Items from a dataset:

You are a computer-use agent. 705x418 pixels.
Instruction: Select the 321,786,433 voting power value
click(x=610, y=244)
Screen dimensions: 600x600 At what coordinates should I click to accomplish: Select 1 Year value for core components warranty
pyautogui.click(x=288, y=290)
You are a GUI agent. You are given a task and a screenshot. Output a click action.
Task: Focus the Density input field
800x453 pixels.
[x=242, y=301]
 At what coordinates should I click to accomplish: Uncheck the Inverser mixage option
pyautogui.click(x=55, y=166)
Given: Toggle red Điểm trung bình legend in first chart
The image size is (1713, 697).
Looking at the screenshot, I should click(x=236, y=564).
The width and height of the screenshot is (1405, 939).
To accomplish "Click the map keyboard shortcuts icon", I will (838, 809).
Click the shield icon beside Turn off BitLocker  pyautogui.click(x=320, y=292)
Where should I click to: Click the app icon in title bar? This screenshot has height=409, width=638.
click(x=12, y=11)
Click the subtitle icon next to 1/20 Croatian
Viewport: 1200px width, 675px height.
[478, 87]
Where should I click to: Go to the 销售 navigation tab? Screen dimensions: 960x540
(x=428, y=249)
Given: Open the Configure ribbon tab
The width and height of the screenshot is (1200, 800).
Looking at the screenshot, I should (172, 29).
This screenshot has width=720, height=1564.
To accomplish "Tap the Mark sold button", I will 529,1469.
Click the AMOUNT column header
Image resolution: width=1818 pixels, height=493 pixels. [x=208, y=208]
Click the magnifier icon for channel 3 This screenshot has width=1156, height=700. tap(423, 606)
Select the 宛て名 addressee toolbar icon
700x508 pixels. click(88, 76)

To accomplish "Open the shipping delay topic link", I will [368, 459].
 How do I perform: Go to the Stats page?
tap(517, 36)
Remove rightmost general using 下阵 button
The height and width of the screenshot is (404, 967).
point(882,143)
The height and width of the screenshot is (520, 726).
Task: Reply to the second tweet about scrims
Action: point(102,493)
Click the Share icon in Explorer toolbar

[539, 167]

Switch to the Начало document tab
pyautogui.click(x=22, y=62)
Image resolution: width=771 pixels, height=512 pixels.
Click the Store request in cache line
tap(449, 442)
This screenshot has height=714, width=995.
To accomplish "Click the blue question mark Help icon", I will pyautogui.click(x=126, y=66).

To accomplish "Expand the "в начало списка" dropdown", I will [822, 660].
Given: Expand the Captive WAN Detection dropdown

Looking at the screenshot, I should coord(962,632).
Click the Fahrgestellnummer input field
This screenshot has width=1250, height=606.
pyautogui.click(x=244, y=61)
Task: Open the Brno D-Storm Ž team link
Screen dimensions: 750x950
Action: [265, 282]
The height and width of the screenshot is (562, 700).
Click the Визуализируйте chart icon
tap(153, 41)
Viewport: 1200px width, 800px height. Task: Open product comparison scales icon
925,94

# [TASK INSTRUCTIONS]
Show each line of the data that contains the string "input".

# [WRITTEN REPLY]
Task: Focus the Density input field
Click the Fahrgestellnummer input field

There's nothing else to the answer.